WHAT THE TASK REQUIRES: Look through the listing below and write out exactly the lines from the line with "Task: Open the End Date calendar icon" to the line with "Click the MRR USD 3200 value", both included, and no others.
*** DATA PROVIDED
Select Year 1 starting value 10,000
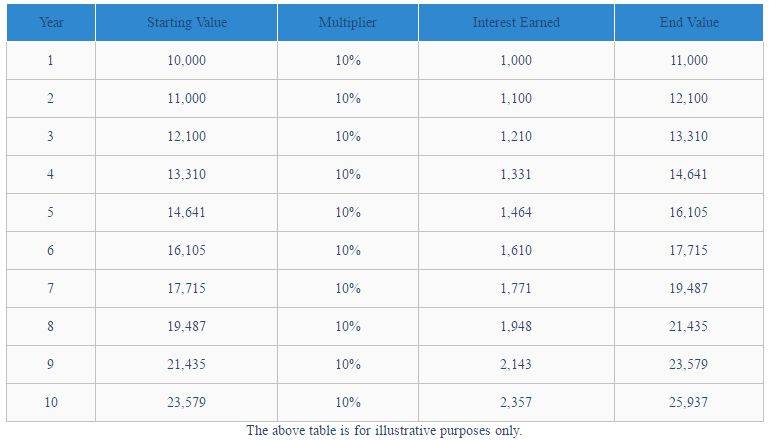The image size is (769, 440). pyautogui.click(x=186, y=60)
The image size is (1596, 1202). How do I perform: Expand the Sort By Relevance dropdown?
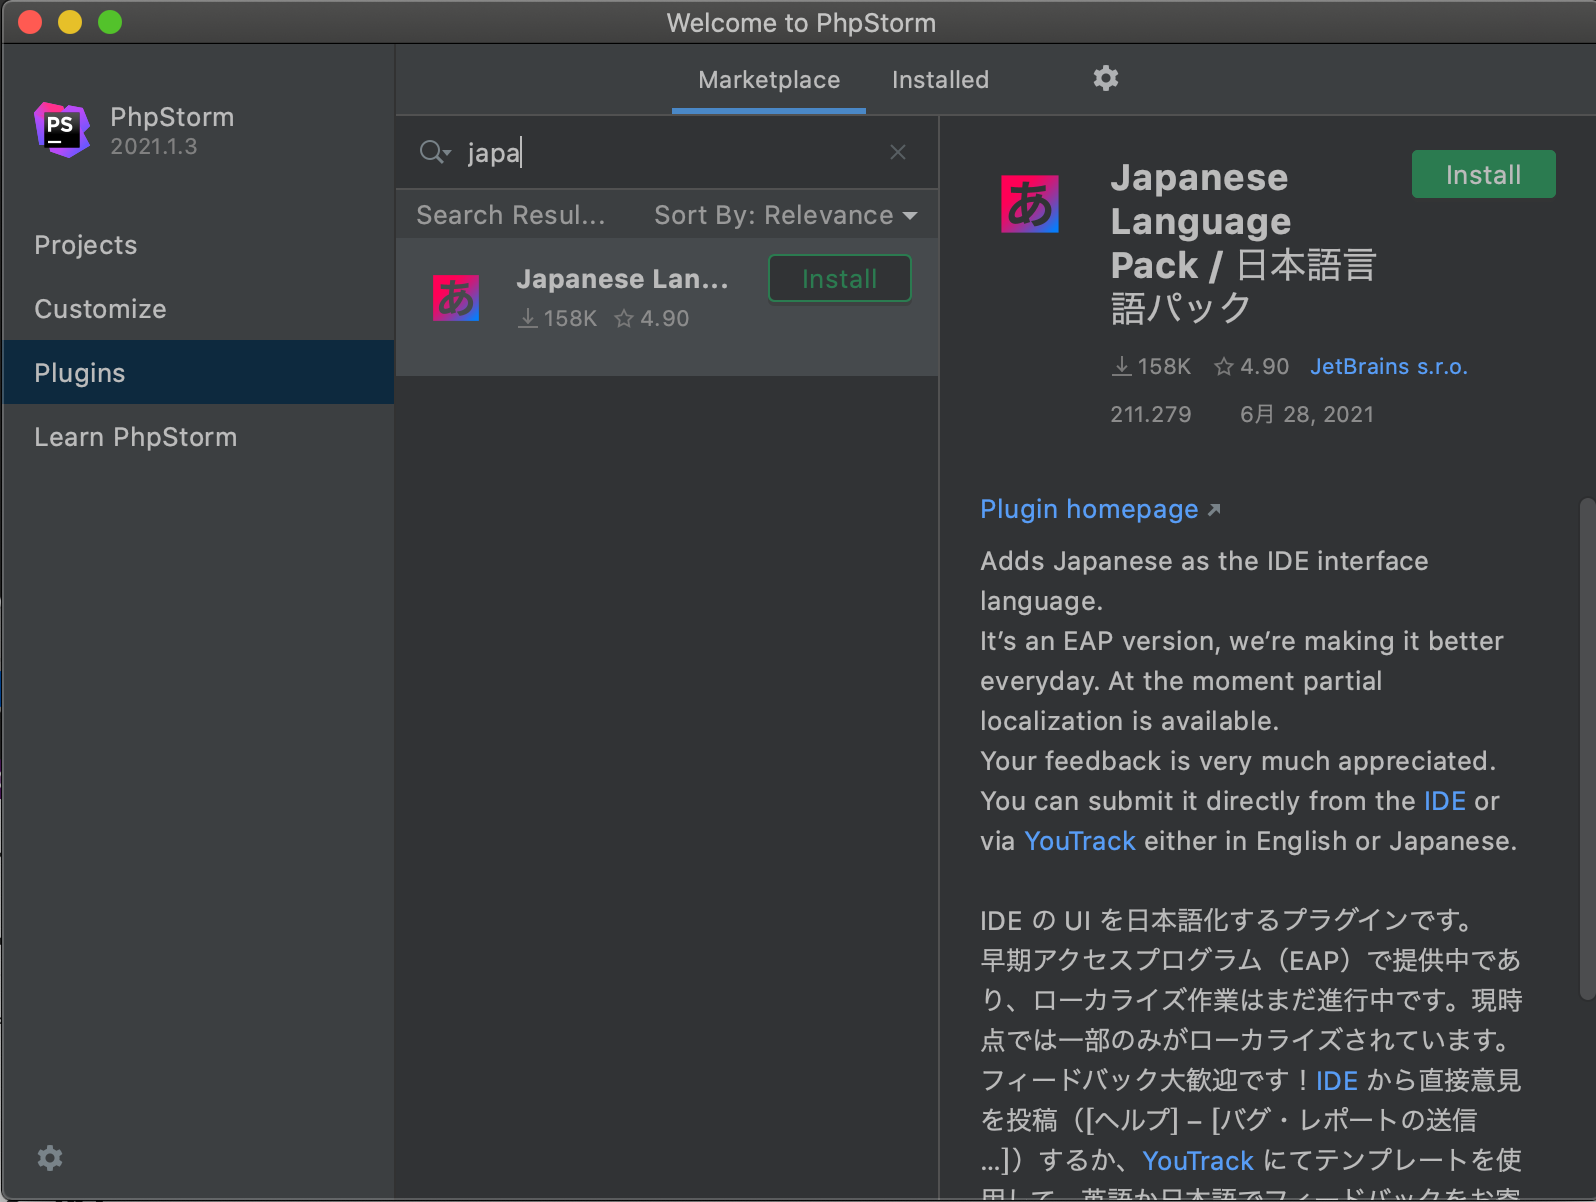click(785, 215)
******
*** DATA PROVIDED
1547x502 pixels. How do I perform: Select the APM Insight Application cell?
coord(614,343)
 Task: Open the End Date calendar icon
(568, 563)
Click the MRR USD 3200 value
******
*** DATA PROVIDED
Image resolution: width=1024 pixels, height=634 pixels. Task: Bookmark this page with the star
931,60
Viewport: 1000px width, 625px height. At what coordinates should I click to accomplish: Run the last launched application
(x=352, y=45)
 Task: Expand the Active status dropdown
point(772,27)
******
WRITTEN SOLUTION:
 Task: Open the End Date calendar icon
(568, 563)
Click the MRR USD 3200 value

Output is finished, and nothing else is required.